** Exercise **
Convert the lines below into a JSON array of strings with one string for each line, skipping blank lines.

** Task data **
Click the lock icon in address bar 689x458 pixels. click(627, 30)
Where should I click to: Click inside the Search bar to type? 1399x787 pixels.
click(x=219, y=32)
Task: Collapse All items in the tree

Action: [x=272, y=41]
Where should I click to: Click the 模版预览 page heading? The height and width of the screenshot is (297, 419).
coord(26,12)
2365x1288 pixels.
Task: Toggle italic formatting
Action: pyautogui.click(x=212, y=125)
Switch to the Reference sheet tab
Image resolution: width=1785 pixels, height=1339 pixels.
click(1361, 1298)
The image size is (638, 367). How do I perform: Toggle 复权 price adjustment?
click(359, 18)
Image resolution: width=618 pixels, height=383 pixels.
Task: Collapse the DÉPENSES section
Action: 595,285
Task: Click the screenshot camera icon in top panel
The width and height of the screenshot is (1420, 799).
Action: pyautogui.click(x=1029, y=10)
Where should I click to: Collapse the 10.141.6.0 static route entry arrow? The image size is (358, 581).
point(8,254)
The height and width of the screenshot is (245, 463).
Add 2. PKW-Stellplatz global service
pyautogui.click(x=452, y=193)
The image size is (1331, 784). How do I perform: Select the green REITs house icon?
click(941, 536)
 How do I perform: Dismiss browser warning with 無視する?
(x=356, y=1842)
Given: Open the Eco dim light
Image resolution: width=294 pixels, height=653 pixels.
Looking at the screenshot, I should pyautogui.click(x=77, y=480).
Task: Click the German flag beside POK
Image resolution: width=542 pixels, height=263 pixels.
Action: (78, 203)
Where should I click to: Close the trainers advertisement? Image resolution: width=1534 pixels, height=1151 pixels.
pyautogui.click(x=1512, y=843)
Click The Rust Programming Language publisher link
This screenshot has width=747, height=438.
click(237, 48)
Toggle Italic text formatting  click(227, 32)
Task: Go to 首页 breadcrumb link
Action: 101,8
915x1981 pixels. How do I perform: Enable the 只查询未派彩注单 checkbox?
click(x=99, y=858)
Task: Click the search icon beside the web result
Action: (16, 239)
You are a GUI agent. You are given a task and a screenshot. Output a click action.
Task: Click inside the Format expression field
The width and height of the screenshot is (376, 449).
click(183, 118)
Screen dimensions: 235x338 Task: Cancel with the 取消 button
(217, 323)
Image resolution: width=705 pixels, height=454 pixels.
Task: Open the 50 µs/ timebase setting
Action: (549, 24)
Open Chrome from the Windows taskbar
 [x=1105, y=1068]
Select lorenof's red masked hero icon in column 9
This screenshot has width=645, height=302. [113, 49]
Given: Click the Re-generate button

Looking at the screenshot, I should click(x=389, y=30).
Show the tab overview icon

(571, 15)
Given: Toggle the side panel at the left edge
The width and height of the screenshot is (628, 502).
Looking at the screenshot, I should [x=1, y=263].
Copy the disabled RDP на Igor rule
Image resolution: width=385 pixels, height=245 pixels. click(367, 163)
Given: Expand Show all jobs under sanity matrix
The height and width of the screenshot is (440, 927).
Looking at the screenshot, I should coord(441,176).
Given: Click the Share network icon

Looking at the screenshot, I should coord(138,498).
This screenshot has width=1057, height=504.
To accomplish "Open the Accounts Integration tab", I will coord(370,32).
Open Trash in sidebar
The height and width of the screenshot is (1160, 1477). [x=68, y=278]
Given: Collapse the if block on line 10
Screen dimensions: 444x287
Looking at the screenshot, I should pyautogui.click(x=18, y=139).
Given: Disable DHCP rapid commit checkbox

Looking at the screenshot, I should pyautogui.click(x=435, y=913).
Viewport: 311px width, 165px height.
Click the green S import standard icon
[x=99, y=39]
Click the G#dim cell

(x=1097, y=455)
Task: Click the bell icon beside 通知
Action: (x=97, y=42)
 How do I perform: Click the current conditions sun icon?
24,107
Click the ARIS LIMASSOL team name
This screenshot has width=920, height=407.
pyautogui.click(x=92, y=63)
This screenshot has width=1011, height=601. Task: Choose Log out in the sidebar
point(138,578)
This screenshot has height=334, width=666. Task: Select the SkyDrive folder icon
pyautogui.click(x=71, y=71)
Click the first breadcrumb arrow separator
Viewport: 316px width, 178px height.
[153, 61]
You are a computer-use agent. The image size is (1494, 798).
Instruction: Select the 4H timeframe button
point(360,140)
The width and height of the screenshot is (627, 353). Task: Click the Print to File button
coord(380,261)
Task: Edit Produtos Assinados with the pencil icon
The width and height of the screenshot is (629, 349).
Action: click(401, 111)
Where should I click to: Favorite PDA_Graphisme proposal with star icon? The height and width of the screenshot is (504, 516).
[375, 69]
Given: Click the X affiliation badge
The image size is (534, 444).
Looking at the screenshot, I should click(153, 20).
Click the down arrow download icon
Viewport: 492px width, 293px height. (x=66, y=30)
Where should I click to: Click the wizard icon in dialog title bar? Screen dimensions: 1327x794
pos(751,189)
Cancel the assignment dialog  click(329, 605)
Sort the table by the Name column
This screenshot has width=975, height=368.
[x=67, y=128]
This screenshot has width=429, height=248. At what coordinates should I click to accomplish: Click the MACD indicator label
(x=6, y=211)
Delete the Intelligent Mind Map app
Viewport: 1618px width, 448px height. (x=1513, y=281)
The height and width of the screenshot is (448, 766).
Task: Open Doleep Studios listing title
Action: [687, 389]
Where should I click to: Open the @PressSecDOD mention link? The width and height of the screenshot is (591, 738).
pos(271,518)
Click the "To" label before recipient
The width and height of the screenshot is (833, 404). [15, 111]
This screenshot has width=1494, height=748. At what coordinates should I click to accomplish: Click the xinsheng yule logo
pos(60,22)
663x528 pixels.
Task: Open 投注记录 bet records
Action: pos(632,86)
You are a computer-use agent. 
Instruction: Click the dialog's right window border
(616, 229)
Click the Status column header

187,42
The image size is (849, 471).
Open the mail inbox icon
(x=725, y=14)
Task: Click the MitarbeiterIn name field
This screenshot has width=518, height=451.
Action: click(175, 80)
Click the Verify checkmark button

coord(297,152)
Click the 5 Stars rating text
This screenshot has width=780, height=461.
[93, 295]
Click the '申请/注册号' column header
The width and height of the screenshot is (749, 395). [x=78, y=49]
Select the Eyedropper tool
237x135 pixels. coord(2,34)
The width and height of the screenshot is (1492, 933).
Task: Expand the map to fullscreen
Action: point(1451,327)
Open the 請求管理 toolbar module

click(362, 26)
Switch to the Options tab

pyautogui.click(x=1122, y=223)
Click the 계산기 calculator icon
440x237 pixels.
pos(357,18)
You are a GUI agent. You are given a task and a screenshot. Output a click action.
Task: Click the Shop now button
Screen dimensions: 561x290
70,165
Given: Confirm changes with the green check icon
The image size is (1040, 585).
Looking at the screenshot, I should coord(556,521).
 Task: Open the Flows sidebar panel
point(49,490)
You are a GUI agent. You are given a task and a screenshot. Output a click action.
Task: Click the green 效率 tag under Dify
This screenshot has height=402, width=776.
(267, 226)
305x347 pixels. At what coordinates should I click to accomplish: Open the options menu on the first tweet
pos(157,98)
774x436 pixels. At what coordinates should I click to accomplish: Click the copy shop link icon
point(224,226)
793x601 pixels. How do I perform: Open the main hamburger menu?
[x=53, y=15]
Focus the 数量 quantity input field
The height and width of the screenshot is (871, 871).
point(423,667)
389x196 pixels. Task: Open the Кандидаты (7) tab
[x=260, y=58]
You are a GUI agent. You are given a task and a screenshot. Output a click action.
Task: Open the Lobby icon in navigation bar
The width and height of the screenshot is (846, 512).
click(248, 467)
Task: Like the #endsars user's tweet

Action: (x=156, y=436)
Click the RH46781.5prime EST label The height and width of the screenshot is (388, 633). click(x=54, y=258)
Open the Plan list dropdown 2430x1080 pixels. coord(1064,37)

** Output below **
[
  "Click the lock icon in address bar 689x458 pixels. click(627, 30)",
  "Where should I click to: Click inside the Search bar to type? 1399x787 pixels.",
  "click(x=219, y=32)",
  "Task: Collapse All items in the tree",
  "Action: [x=272, y=41]",
  "Where should I click to: Click the 模版预览 page heading? The height and width of the screenshot is (297, 419).",
  "coord(26,12)",
  "2365x1288 pixels.",
  "Task: Toggle italic formatting",
  "Action: pyautogui.click(x=212, y=125)",
  "Switch to the Reference sheet tab",
  "Image resolution: width=1785 pixels, height=1339 pixels.",
  "click(1361, 1298)",
  "The image size is (638, 367). How do I perform: Toggle 复权 price adjustment?",
  "click(359, 18)",
  "Image resolution: width=618 pixels, height=383 pixels.",
  "Task: Collapse the DÉPENSES section",
  "Action: 595,285",
  "Task: Click the screenshot camera icon in top panel",
  "The width and height of the screenshot is (1420, 799).",
  "Action: pyautogui.click(x=1029, y=10)",
  "Where should I click to: Collapse the 10.141.6.0 static route entry arrow? The image size is (358, 581).",
  "point(8,254)",
  "The height and width of the screenshot is (245, 463).",
  "Add 2. PKW-Stellplatz global service",
  "pyautogui.click(x=452, y=193)",
  "The image size is (1331, 784). How do I perform: Select the green REITs house icon?",
  "click(941, 536)",
  " How do I perform: Dismiss browser warning with 無視する?",
  "(x=356, y=1842)",
  "Given: Open the Eco dim light",
  "Image resolution: width=294 pixels, height=653 pixels.",
  "Looking at the screenshot, I should pyautogui.click(x=77, y=480).",
  "Task: Click the German flag beside POK",
  "Image resolution: width=542 pixels, height=263 pixels.",
  "Action: (78, 203)",
  "Where should I click to: Close the trainers advertisement? Image resolution: width=1534 pixels, height=1151 pixels.",
  "pyautogui.click(x=1512, y=843)",
  "Click The Rust Programming Language publisher link",
  "This screenshot has width=747, height=438.",
  "click(237, 48)",
  "Toggle Italic text formatting  click(227, 32)",
  "Task: Go to 首页 breadcrumb link",
  "Action: 101,8",
  "915x1981 pixels. How do I perform: Enable the 只查询未派彩注单 checkbox?",
  "click(x=99, y=858)",
  "Task: Click the search icon beside the web result",
  "Action: (16, 239)",
  "You are a GUI agent. You are given a task and a screenshot. Output a click action.",
  "Task: Click inside the Format expression field",
  "The width and height of the screenshot is (376, 449).",
  "click(183, 118)",
  "Screen dimensions: 235x338 Task: Cancel with the 取消 button",
  "(217, 323)",
  "Image resolution: width=705 pixels, height=454 pixels.",
  "Task: Open the 50 µs/ timebase setting",
  "Action: (549, 24)",
  "Open Chrome from the Windows taskbar",
  " [x=1105, y=1068]",
  "Select lorenof's red masked hero icon in column 9",
  "This screenshot has width=645, height=302. [113, 49]",
  "Given: Click the Re-generate button",
  "Looking at the screenshot, I should click(x=389, y=30).",
  "Show the tab overview icon",
  "(571, 15)",
  "Given: Toggle the side panel at the left edge",
  "The width and height of the screenshot is (628, 502).",
  "Looking at the screenshot, I should [x=1, y=263].",
  "Copy the disabled RDP на Igor rule",
  "Image resolution: width=385 pixels, height=245 pixels. click(367, 163)",
  "Given: Expand Show all jobs under sanity matrix",
  "The height and width of the screenshot is (440, 927).",
  "Looking at the screenshot, I should coord(441,176).",
  "Given: Click the Share network icon",
  "Looking at the screenshot, I should coord(138,498).",
  "This screenshot has width=1057, height=504.",
  "To accomplish \"Open the Accounts Integration tab\", I will coord(370,32).",
  "Open Trash in sidebar",
  "The height and width of the screenshot is (1160, 1477). [x=68, y=278]",
  "Given: Collapse the if block on line 10",
  "Screen dimensions: 444x287",
  "Looking at the screenshot, I should pyautogui.click(x=18, y=139).",
  "Given: Disable DHCP rapid commit checkbox",
  "Looking at the screenshot, I should pyautogui.click(x=435, y=913).",
  "Viewport: 311px width, 165px height.",
  "Click the green S import standard icon",
  "[x=99, y=39]",
  "Click the G#dim cell",
  "(x=1097, y=455)",
  "Task: Click the bell icon beside 通知",
  "Action: (x=97, y=42)",
  " How do I perform: Click the current conditions sun icon?",
  "24,107",
  "Click the ARIS LIMASSOL team name",
  "This screenshot has width=920, height=407.",
  "pyautogui.click(x=92, y=63)",
  "This screenshot has width=1011, height=601. Task: Choose Log out in the sidebar",
  "point(138,578)",
  "This screenshot has height=334, width=666. Task: Select the SkyDrive folder icon",
  "pyautogui.click(x=71, y=71)",
  "Click the first breadcrumb arrow separator",
  "Viewport: 316px width, 178px height.",
  "[153, 61]",
  "You are a computer-use agent. The image size is (1494, 798).",
  "Instruction: Select the 4H timeframe button",
  "point(360,140)",
  "The width and height of the screenshot is (627, 353). Task: Click the Print to File button",
  "coord(380,261)",
  "Task: Edit Produtos Assinados with the pencil icon",
  "The width and height of the screenshot is (629, 349).",
  "Action: click(401, 111)",
  "Where should I click to: Favorite PDA_Graphisme proposal with star icon? The height and width of the screenshot is (504, 516).",
  "[375, 69]",
  "Given: Click the X affiliation badge",
  "The image size is (534, 444).",
  "Looking at the screenshot, I should click(153, 20).",
  "Click the down arrow download icon",
  "Viewport: 492px width, 293px height. (x=66, y=30)",
  "Where should I click to: Click the wizard icon in dialog title bar? Screen dimensions: 1327x794",
  "pos(751,189)",
  "Cancel the assignment dialog  click(329, 605)",
  "Sort the table by the Name column",
  "This screenshot has width=975, height=368.",
  "[x=67, y=128]",
  "This screenshot has width=429, height=248. At what coordinates should I click to accomplish: Click the MACD indicator label",
  "(x=6, y=211)",
  "Delete the Intelligent Mind Map app",
  "Viewport: 1618px width, 448px height. (x=1513, y=281)",
  "The height and width of the screenshot is (448, 766).",
  "Task: Open Doleep Studios listing title",
  "Action: [687, 389]",
  "Where should I click to: Open the @PressSecDOD mention link? The width and height of the screenshot is (591, 738).",
  "pos(271,518)",
  "Click the \"To\" label before recipient",
  "The width and height of the screenshot is (833, 404). [15, 111]",
  "This screenshot has width=1494, height=748. At what coordinates should I click to accomplish: Click the xinsheng yule logo",
  "pos(60,22)",
  "663x528 pixels.",
  "Task: Open 投注记录 bet records",
  "Action: pos(632,86)",
  "You are a computer-use agent. ",
  "Instruction: Click the dialog's right window border",
  "(616, 229)",
  "Click the Status column header",
  "187,42",
  "The image size is (849, 471).",
  "Open the mail inbox icon",
  "(x=725, y=14)",
  "Task: Click the MitarbeiterIn name field",
  "This screenshot has width=518, height=451.",
  "Action: click(175, 80)",
  "Click the Verify checkmark button",
  "coord(297,152)",
  "Click the 5 Stars rating text",
  "This screenshot has width=780, height=461.",
  "[93, 295]",
  "Click the '申请/注册号' column header",
  "The width and height of the screenshot is (749, 395). [x=78, y=49]",
  "Select the Eyedropper tool",
  "237x135 pixels. coord(2,34)",
  "The width and height of the screenshot is (1492, 933).",
  "Task: Expand the map to fullscreen",
  "Action: point(1451,327)",
  "Open the 請求管理 toolbar module",
  "click(362, 26)",
  "Switch to the Options tab",
  "pyautogui.click(x=1122, y=223)",
  "Click the 계산기 calculator icon",
  "440x237 pixels.",
  "pos(357,18)",
  "You are a GUI agent. You are given a task and a screenshot. Output a click action.",
  "Task: Click the Shop now button",
  "Screen dimensions: 561x290",
  "70,165",
  "Given: Confirm changes with the green check icon",
  "The image size is (1040, 585).",
  "Looking at the screenshot, I should coord(556,521).",
  " Task: Open the Flows sidebar panel",
  "point(49,490)",
  "You are a GUI agent. You are given a task and a screenshot. Output a click action.",
  "Task: Click the green 效率 tag under Dify",
  "This screenshot has height=402, width=776.",
  "(267, 226)",
  "305x347 pixels. At what coordinates should I click to accomplish: Open the options menu on the first tweet",
  "pos(157,98)",
  "774x436 pixels. At what coordinates should I click to accomplish: Click the copy shop link icon",
  "point(224,226)",
  "793x601 pixels. How do I perform: Open the main hamburger menu?",
  "[x=53, y=15]",
  "Focus the 数量 quantity input field",
  "The height and width of the screenshot is (871, 871).",
  "point(423,667)",
  "389x196 pixels. Task: Open the Кандидаты (7) tab",
  "[x=260, y=58]",
  "You are a GUI agent. You are given a task and a screenshot. Output a click action.",
  "Task: Open the Lobby icon in navigation bar",
  "The width and height of the screenshot is (846, 512).",
  "click(248, 467)",
  "Task: Like the #endsars user's tweet",
  "Action: (x=156, y=436)",
  "Click the RH46781.5prime EST label The height and width of the screenshot is (388, 633). click(x=54, y=258)",
  "Open the Plan list dropdown 2430x1080 pixels. coord(1064,37)"
]